Last year alone over two million Iraqis were displaced, most of them internally as a result of the so-called Islamic State’s violent takeover of numerous territories in northern and western Iraq.
A recent report by the Geneva-based Internal Displacement Monitoring Center (IDMC) finally placed the crises in Syria, Iraq, Libya, etc, in a larger context, accentuating the collective Arab tragedy. “These are the worst figures for forced displacement in a generation, signaling our complete failure to protect innocent civilians,” according to Jan Egeland, head of the Norwegian Refugee Council, the organization behind IDMC.
War and conflicts have resulted in the displacement of 38 million people, of whom 11 million were displaced last year alone. This number is constantly fortified by new refugees, while the total number of people who flee their homes every single day averages 30,000, a third of those are Arabs who flee their own countries.
Yes, 10,000 Arabs are made refugees every day, according to IDMC. Many of them are internally displaced people (IDPs), others are refugees in other countries, and thousands take their chances by sailing in small boats across the Mediterranean. Thousands die trying.
Many of Yarmouk’s refugees are refugees or descendants of Palestinian refugees who once lived in northern Palestine — in Haifa, Akka and Saffad. Reading his testimony immediately summoned the chaotic scenes as the refugees fled the Zionist invasion of Haifa in 1948.
Thanks to Palestinian and Israel’s new historians like Ilan Pappe, we know so much about what has taken place when the tens of thousands of people attempted to escape for their lives using small fishing boats:
“Men stepped on their friends and women on their own children. The boats in the port were soon filled with living cargo. The overcrowding in them was horrible. Many turned over and sank with all their passengers.” (Pappe, The Ethnic Cleansing of Palestine, p. 96)

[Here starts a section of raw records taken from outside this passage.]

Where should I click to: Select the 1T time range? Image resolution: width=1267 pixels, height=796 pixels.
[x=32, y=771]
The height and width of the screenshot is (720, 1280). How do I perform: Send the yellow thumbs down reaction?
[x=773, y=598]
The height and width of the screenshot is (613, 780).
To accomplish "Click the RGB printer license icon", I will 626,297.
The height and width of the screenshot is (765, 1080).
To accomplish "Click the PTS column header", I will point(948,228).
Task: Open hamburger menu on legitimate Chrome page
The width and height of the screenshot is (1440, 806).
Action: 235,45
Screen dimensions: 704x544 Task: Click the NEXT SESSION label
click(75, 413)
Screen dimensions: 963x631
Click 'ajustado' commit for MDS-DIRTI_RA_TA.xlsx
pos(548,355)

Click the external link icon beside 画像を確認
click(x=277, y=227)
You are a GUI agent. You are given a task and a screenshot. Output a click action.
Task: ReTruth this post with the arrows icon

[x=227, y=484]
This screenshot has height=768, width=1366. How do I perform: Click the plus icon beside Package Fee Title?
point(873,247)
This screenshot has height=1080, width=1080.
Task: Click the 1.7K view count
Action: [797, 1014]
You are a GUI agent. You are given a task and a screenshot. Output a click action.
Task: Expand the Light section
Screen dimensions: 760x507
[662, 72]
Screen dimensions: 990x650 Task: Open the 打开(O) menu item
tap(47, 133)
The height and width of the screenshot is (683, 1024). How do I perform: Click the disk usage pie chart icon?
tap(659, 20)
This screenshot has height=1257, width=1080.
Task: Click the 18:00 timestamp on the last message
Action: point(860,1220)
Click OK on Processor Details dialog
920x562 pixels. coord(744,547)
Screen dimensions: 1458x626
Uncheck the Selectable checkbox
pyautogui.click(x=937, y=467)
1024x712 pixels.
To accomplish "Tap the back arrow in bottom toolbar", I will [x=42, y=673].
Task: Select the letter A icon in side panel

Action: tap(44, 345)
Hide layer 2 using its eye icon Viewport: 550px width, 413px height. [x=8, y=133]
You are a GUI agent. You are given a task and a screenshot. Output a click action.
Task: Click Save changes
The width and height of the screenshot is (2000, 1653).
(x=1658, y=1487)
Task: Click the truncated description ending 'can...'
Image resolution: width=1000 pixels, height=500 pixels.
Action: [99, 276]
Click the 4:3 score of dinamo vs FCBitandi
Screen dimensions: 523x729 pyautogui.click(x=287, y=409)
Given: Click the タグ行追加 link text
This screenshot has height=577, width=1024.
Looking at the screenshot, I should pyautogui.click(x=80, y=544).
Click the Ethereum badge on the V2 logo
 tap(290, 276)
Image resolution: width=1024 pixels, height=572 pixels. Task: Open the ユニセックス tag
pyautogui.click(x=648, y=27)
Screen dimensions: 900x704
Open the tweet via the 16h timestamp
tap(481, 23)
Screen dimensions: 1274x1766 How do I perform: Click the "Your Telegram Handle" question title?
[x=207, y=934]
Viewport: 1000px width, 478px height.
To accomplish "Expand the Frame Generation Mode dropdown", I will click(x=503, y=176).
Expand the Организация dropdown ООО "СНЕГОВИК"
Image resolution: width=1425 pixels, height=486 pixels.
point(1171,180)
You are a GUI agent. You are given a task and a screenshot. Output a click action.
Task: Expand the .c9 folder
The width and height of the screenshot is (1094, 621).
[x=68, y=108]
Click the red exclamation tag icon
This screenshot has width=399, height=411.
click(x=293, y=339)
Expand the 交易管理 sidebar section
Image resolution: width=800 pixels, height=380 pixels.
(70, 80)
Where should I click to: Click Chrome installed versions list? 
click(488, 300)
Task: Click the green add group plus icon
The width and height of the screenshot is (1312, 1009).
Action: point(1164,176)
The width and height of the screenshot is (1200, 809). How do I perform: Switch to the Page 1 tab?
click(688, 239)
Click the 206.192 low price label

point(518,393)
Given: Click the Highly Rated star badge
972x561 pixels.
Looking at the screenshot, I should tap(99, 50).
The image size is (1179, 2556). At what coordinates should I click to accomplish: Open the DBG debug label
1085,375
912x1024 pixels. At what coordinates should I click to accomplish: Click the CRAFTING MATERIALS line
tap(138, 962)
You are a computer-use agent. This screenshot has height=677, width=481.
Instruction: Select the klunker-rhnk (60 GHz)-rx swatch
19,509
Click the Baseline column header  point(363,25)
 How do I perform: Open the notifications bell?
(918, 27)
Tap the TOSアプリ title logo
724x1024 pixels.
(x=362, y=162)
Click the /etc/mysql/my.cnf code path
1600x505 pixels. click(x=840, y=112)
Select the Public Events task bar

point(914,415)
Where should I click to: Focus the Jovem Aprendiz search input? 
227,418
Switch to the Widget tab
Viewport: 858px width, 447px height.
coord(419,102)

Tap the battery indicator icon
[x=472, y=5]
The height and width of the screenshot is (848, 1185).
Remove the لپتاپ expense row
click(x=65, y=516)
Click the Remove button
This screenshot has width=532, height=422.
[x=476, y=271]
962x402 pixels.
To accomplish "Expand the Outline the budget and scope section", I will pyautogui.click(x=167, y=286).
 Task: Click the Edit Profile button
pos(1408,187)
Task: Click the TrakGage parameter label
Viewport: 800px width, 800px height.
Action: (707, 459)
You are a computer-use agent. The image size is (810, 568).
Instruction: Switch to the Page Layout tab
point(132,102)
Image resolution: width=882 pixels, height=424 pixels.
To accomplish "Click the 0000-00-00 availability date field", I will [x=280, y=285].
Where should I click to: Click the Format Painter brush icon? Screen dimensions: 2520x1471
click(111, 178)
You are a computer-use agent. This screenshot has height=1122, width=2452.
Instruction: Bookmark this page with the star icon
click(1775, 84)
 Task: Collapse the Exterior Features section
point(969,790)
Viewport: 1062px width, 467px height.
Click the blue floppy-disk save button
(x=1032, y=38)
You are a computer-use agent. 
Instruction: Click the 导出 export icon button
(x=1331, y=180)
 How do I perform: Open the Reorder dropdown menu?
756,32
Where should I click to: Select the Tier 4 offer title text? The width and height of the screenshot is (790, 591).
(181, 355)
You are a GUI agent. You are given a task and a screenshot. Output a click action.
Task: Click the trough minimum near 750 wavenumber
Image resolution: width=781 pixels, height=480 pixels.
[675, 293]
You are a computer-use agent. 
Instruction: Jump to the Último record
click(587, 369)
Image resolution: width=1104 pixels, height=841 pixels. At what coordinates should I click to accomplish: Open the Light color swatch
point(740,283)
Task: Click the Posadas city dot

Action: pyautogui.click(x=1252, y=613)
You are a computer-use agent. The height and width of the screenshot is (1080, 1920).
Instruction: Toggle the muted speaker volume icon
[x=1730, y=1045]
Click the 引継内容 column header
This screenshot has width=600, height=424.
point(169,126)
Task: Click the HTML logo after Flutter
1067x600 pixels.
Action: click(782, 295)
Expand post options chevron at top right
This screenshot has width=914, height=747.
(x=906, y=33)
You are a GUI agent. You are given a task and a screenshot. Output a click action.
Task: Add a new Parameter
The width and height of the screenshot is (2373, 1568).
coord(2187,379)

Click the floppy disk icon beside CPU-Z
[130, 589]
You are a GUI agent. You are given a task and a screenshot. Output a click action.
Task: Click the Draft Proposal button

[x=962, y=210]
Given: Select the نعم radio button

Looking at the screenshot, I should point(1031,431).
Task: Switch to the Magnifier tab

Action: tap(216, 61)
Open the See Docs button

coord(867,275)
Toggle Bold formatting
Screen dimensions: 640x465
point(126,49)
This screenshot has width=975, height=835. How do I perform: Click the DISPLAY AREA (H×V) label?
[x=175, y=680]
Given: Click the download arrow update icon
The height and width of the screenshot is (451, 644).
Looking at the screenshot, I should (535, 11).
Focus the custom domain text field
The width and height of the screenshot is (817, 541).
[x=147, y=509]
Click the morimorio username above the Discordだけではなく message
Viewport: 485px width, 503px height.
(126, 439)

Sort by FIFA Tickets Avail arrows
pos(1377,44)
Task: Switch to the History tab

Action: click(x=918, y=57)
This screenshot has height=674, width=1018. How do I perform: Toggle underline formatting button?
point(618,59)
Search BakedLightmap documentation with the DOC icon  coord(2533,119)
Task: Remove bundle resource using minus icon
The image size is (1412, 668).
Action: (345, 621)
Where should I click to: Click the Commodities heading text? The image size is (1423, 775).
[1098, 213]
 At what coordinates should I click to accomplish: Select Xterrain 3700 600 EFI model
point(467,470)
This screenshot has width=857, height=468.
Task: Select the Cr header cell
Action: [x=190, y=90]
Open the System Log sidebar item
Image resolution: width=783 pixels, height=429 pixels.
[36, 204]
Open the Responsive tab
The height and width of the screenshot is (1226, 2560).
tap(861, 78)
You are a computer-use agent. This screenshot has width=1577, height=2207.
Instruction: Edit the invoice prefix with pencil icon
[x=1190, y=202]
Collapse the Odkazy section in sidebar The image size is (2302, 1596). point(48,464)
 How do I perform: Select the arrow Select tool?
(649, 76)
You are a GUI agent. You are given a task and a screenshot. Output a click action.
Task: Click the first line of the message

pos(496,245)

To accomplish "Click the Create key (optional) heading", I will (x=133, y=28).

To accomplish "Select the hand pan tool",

The brutality and sense of despair embodied in that scene is repeated every single day in various manifestations throughout Arab countries: Iraq, Syria, Libya, Yemen and so on. If the destination of these refugees were illustrations via small arrows, the arrows would be pointing in many different directions. They would overlap and they would, at times, oppose one another: innocent people from all walks of life, sects, and religions dashing around in complete panic along with their children and carrying whatever they could salvage.
The Palestinian Nakba has now become the Arab Nakba. Palestinian refugees know too well what their Arab brethren are going through: The massacres, the unredeemable loss, the despair, and the sinking boats.
One recalls a question that persisted in the minds of many when the so-called Arab Spring first began in early 2011: “Are Arab revolutions good for Palestine?”
It was impossible to answer. Not enough variables were in place for any intelligent assessment, or an educated guess even. The assumption was: If Arab revolutions culminate into truly democratic outcomes, then, naturally, it would be good for the Palestinians. This assumption followed the simple logic that historically Arab masses perceived Palestine as the central and most common struggle that unified Arab identity and nationalism for generations.
But not only democracy never prevailed (with the Tunisian exception) but many millions of Arabs joined millions of Palestinians in their perpetual exile. What does that mean?
My Egyptian friend, who declared himself a “refugee,” told me: “I am optimistic.”
“I am too,” I replied, with neither one of us feeling a bit surprised by the seemingly curious statements. The source of optimism is twofold: Firstly, Arabs have finally broken the fear barrier, a prerequisite essential for any popular movement that opts for fundamental change. Secondly, now most Arabs are equally sharing the burden of war, revolution, destitution and exile.
That is far from being a “good thing,” but it certainly accentuates the element of urgency in the collective Arab fate.
“We are in this together,” I told my Egyptian friend. Indeed, it is as if all Arabs are riding on a single, overcrowded dinghy and we must all make it to the other side safely. Sinking in not an option.